I started this post a while back under the title, “They’re not the cheapest, but…” which we hear a lot from clients when they are recommending us to do work. A returning client who is considering us for design/build of their new landscape asked me today to explain why our mulching price was so much higher than that of her “lawn guy” at their other house. Here’s my response:
First is a business issue. I don’t know who your lawn service is, and I am sure that they do a fine job for what they do. However, since you’re asking me to compare on price, I have to point out that there is a huge variation in “landscaping” companies. Those that do primarily maintenance have much lower overhead – they need a garage to store a mower and some rakes, no inventory, fewer specialized tasks that require ongoing training or certification, very simple job-costing that a salesperson should be able to do in the field (or even with a Google Earth flyover). Their direct costs tend to be lower, because they can throw a lower-skilled person out there with a mower, and if they get hurt or quit, they have invested little in their training, and can easily replace them. They also have much tighter price competition, because they are usually dealing in volume, trying to hit as many properties as possible in a day. Of companies who stay in business for any length of time, it’s not unusual to have a 3% rate of profit, which is fine for a guy with a truck, but no way to create growth and provide jobs. So, part of the answer is that your lawn company probably has a different business model, different costs, and therefore different pricing.

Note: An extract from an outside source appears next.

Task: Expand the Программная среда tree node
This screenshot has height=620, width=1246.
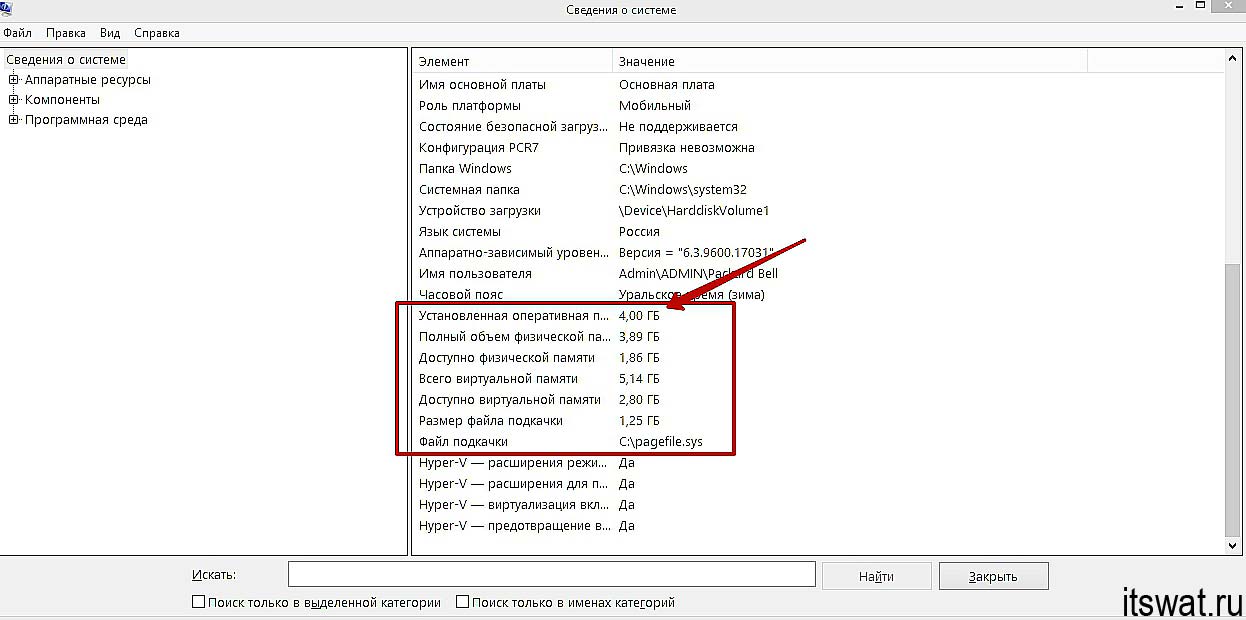Action: tap(14, 120)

Second, they probably have a different value proposition. We spend about a week at the beginning of each spring training our crews, reviewing specifications on industry best-practices on everything they do in the field, from pruning trees to building stone walls to mulching. Why would we spend time teaching people to mulch? Too little mulch allows weeds and doesn’t retain sufficient soil moisture. Too much can smother plant roots and invite disease when touching bark. Since we guarantee all of our new plants for 2 years, it’s imperative that we protect that investment with proper planting and mulching. Believe it or not, we’ve been brought onto jobs by designers who fired previous contractors because improper mulching was killing their plants! It does take more time to apply mulch correctly, and it costs a bit more to get natural, undyed mulch.
Third, and probably most important, is how we treat and compensate our employees. Most landscape companies do not give paid holidays or vacation time, because it’s a seasonal business. Many pay low wages because they employ or are competing with companies who employ workers who are paid under the table, with no tax or unemployment burden. Some avoid worker compensation costs by dismissing those same employees if they are injured, knowing that they will not take legal action. We feel like safe, healthy employees who have growth potential in their work can do the best job for our customers, so we pay a living wage, and offer good benefits including continuing education.
We’d love to hear your thoughts in the comments section: When you think “fair and reasonable pricing”, are you asking, “Fair and reasonable for whom?”